*** Opening Material provided ***

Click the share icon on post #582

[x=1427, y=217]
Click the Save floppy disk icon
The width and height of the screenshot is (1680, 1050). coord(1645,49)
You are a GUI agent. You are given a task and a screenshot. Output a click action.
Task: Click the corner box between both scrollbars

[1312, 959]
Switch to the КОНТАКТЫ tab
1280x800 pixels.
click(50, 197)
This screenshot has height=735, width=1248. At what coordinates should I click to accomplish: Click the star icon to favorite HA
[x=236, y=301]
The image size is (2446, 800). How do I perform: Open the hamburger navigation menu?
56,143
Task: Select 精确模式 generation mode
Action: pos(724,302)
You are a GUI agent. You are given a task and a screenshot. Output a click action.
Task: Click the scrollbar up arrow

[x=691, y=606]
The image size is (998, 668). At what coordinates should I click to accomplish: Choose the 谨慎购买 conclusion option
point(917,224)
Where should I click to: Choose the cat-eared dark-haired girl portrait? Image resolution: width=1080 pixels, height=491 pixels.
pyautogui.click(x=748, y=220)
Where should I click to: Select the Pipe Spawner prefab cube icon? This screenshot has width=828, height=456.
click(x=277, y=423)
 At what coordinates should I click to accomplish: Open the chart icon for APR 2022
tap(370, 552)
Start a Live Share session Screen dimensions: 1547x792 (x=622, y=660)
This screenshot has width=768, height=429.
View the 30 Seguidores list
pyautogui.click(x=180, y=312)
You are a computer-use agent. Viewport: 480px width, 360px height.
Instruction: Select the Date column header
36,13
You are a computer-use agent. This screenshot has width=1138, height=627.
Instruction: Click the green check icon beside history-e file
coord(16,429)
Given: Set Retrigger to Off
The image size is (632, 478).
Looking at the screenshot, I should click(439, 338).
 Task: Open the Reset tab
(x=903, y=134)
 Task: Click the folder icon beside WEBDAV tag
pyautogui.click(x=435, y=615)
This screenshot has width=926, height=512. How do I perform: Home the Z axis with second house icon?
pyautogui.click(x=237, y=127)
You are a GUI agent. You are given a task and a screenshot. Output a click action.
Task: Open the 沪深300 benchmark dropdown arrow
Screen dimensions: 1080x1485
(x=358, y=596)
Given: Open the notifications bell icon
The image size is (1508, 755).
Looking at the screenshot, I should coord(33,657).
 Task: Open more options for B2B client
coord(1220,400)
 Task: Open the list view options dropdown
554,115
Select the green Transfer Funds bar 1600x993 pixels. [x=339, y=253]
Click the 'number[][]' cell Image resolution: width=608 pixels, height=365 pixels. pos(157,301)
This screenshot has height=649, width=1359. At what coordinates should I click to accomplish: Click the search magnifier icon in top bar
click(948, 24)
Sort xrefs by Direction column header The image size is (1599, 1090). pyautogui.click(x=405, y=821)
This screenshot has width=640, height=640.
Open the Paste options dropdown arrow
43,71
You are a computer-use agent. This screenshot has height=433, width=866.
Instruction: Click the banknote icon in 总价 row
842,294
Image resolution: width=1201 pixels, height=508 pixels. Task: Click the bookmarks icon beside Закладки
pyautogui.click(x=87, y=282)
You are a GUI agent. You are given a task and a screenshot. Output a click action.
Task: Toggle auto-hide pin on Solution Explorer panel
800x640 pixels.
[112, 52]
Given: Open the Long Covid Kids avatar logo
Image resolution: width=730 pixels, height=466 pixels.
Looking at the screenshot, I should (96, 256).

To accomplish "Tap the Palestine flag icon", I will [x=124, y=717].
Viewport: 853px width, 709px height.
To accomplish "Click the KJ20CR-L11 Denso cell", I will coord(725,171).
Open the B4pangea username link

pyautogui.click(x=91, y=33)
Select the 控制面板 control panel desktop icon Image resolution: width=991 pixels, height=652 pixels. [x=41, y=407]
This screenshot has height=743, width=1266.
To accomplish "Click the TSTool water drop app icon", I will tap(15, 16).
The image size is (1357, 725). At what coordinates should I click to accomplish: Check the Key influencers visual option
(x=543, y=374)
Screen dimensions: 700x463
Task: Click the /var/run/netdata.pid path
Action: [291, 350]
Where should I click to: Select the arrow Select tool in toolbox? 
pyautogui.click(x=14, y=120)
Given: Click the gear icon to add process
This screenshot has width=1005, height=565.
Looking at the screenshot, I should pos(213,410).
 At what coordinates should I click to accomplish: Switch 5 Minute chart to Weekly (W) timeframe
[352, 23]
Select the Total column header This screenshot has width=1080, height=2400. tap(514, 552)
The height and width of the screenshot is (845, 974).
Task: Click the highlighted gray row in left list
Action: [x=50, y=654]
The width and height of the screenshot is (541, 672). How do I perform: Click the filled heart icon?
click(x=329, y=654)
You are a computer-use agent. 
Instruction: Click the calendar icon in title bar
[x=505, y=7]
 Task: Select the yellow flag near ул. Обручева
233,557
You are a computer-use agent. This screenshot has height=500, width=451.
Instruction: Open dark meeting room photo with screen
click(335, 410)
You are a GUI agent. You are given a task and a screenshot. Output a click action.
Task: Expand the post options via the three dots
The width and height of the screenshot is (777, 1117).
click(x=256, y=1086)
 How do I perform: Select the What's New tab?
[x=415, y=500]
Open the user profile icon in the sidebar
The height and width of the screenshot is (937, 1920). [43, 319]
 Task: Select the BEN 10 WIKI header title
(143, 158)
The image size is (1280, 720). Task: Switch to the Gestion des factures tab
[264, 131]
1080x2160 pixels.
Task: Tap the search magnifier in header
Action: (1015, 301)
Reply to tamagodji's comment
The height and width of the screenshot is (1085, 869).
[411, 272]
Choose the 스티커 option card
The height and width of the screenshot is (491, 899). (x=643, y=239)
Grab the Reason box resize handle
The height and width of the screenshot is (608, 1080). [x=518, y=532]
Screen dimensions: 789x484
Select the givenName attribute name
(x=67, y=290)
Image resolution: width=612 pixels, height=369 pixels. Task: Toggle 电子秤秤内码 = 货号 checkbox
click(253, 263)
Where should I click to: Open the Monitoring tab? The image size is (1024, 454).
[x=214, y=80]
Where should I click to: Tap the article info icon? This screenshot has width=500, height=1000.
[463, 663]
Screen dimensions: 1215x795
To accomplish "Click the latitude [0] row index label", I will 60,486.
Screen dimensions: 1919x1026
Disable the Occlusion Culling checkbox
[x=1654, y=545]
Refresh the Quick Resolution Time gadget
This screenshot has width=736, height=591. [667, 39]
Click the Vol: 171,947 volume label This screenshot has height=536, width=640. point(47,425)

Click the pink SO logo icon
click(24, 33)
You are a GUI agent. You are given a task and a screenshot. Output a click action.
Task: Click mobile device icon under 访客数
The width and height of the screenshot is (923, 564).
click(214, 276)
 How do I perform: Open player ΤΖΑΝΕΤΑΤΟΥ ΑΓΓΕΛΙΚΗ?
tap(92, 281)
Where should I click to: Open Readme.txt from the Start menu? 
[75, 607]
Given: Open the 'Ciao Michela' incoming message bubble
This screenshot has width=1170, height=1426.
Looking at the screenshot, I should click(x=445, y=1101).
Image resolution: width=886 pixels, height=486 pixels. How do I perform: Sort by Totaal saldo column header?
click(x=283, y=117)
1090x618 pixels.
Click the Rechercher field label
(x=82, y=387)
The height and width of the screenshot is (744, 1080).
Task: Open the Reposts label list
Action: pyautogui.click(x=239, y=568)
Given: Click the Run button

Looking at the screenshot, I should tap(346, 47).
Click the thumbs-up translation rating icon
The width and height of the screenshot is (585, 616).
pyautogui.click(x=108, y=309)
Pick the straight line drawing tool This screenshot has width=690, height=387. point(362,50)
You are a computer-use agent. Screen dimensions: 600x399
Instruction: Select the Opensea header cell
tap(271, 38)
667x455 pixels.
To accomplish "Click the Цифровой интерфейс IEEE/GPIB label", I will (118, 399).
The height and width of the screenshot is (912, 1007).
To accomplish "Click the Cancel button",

*** Closing Material provided ***

* What to produce
Write every line of the material above again, exactly.

* Response box
Click the share icon on post #582

[x=1427, y=217]
Click the Save floppy disk icon
The width and height of the screenshot is (1680, 1050). coord(1645,49)
You are a GUI agent. You are given a task and a screenshot. Output a click action.
Task: Click the corner box between both scrollbars

[1312, 959]
Switch to the КОНТАКТЫ tab
1280x800 pixels.
click(50, 197)
This screenshot has height=735, width=1248. At what coordinates should I click to accomplish: Click the star icon to favorite HA
[x=236, y=301]
The image size is (2446, 800). How do I perform: Open the hamburger navigation menu?
56,143
Task: Select 精确模式 generation mode
Action: pos(724,302)
You are a GUI agent. You are given a task and a screenshot. Output a click action.
Task: Click the scrollbar up arrow

[x=691, y=606]
The image size is (998, 668). At what coordinates should I click to accomplish: Choose the 谨慎购买 conclusion option
point(917,224)
Where should I click to: Choose the cat-eared dark-haired girl portrait? Image resolution: width=1080 pixels, height=491 pixels.
pyautogui.click(x=748, y=220)
Where should I click to: Select the Pipe Spawner prefab cube icon? This screenshot has width=828, height=456.
click(x=277, y=423)
 At what coordinates should I click to accomplish: Open the chart icon for APR 2022
tap(370, 552)
Start a Live Share session Screen dimensions: 1547x792 (x=622, y=660)
This screenshot has width=768, height=429.
View the 30 Seguidores list
pyautogui.click(x=180, y=312)
You are a computer-use agent. Viewport: 480px width, 360px height.
Instruction: Select the Date column header
36,13
You are a computer-use agent. This screenshot has width=1138, height=627.
Instruction: Click the green check icon beside history-e file
coord(16,429)
Given: Set Retrigger to Off
The image size is (632, 478).
Looking at the screenshot, I should click(439, 338).
 Task: Open the Reset tab
(x=903, y=134)
 Task: Click the folder icon beside WEBDAV tag
pyautogui.click(x=435, y=615)
This screenshot has width=926, height=512. How do I perform: Home the Z axis with second house icon?
pyautogui.click(x=237, y=127)
You are a GUI agent. You are given a task and a screenshot. Output a click action.
Task: Open the 沪深300 benchmark dropdown arrow
Screen dimensions: 1080x1485
(x=358, y=596)
Given: Open the notifications bell icon
The image size is (1508, 755).
Looking at the screenshot, I should coord(33,657).
 Task: Open more options for B2B client
coord(1220,400)
 Task: Open the list view options dropdown
554,115
Select the green Transfer Funds bar 1600x993 pixels. [x=339, y=253]
Click the 'number[][]' cell Image resolution: width=608 pixels, height=365 pixels. pos(157,301)
This screenshot has height=649, width=1359. At what coordinates should I click to accomplish: Click the search magnifier icon in top bar
click(948, 24)
Sort xrefs by Direction column header The image size is (1599, 1090). pyautogui.click(x=405, y=821)
This screenshot has width=640, height=640.
Open the Paste options dropdown arrow
43,71
You are a computer-use agent. This screenshot has height=433, width=866.
Instruction: Click the banknote icon in 总价 row
842,294
Image resolution: width=1201 pixels, height=508 pixels. Task: Click the bookmarks icon beside Закладки
pyautogui.click(x=87, y=282)
You are a GUI agent. You are given a task and a screenshot. Output a click action.
Task: Toggle auto-hide pin on Solution Explorer panel
800x640 pixels.
[112, 52]
Given: Open the Long Covid Kids avatar logo
Image resolution: width=730 pixels, height=466 pixels.
Looking at the screenshot, I should (96, 256).

To accomplish "Tap the Palestine flag icon", I will [x=124, y=717].
Viewport: 853px width, 709px height.
To accomplish "Click the KJ20CR-L11 Denso cell", I will coord(725,171).
Open the B4pangea username link

pyautogui.click(x=91, y=33)
Select the 控制面板 control panel desktop icon Image resolution: width=991 pixels, height=652 pixels. [x=41, y=407]
This screenshot has height=743, width=1266.
To accomplish "Click the TSTool water drop app icon", I will tap(15, 16).
The image size is (1357, 725). At what coordinates should I click to accomplish: Check the Key influencers visual option
(x=543, y=374)
Screen dimensions: 700x463
Task: Click the /var/run/netdata.pid path
Action: [291, 350]
Where should I click to: Select the arrow Select tool in toolbox? 
pyautogui.click(x=14, y=120)
Given: Click the gear icon to add process
This screenshot has width=1005, height=565.
Looking at the screenshot, I should pos(213,410).
 At what coordinates should I click to accomplish: Switch 5 Minute chart to Weekly (W) timeframe
[352, 23]
Select the Total column header This screenshot has width=1080, height=2400. tap(514, 552)
The height and width of the screenshot is (845, 974).
Task: Click the highlighted gray row in left list
Action: [x=50, y=654]
The width and height of the screenshot is (541, 672). How do I perform: Click the filled heart icon?
click(x=329, y=654)
You are a computer-use agent. 
Instruction: Click the calendar icon in title bar
[x=505, y=7]
 Task: Select the yellow flag near ул. Обручева
233,557
You are a computer-use agent. This screenshot has height=500, width=451.
Instruction: Open dark meeting room photo with screen
click(335, 410)
You are a GUI agent. You are given a task and a screenshot. Output a click action.
Task: Expand the post options via the three dots
The width and height of the screenshot is (777, 1117).
click(x=256, y=1086)
 How do I perform: Select the What's New tab?
[x=415, y=500]
Open the user profile icon in the sidebar
The height and width of the screenshot is (937, 1920). [43, 319]
 Task: Select the BEN 10 WIKI header title
(143, 158)
The image size is (1280, 720). Task: Switch to the Gestion des factures tab
[264, 131]
1080x2160 pixels.
Task: Tap the search magnifier in header
Action: (1015, 301)
Reply to tamagodji's comment
The height and width of the screenshot is (1085, 869).
[411, 272]
Choose the 스티커 option card
The height and width of the screenshot is (491, 899). (x=643, y=239)
Grab the Reason box resize handle
The height and width of the screenshot is (608, 1080). [x=518, y=532]
Screen dimensions: 789x484
Select the givenName attribute name
(x=67, y=290)
Image resolution: width=612 pixels, height=369 pixels. Task: Toggle 电子秤秤内码 = 货号 checkbox
click(253, 263)
Where should I click to: Open the Monitoring tab? The image size is (1024, 454).
[x=214, y=80]
Where should I click to: Tap the article info icon? This screenshot has width=500, height=1000.
[463, 663]
Screen dimensions: 1215x795
To accomplish "Click the latitude [0] row index label", I will 60,486.
Screen dimensions: 1919x1026
Disable the Occlusion Culling checkbox
[x=1654, y=545]
Refresh the Quick Resolution Time gadget
This screenshot has width=736, height=591. [667, 39]
Click the Vol: 171,947 volume label This screenshot has height=536, width=640. point(47,425)

Click the pink SO logo icon
click(24, 33)
You are a GUI agent. You are given a task and a screenshot. Output a click action.
Task: Click mobile device icon under 访客数
The width and height of the screenshot is (923, 564).
click(214, 276)
 How do I perform: Open player ΤΖΑΝΕΤΑΤΟΥ ΑΓΓΕΛΙΚΗ?
tap(92, 281)
Where should I click to: Open Readme.txt from the Start menu? 
[75, 607]
Given: Open the 'Ciao Michela' incoming message bubble
This screenshot has width=1170, height=1426.
Looking at the screenshot, I should click(x=445, y=1101).
Image resolution: width=886 pixels, height=486 pixels. How do I perform: Sort by Totaal saldo column header?
click(x=283, y=117)
1090x618 pixels.
Click the Rechercher field label
(x=82, y=387)
The height and width of the screenshot is (744, 1080).
Task: Open the Reposts label list
Action: pyautogui.click(x=239, y=568)
Given: Click the Run button

Looking at the screenshot, I should tap(346, 47).
Click the thumbs-up translation rating icon
The width and height of the screenshot is (585, 616).
pyautogui.click(x=108, y=309)
Pick the straight line drawing tool This screenshot has width=690, height=387. point(362,50)
You are a computer-use agent. Screen dimensions: 600x399
Instruction: Select the Opensea header cell
tap(271, 38)
667x455 pixels.
To accomplish "Click the Цифровой интерфейс IEEE/GPIB label", I will (118, 399).
The height and width of the screenshot is (912, 1007).
To accomplish "Click the Cancel button",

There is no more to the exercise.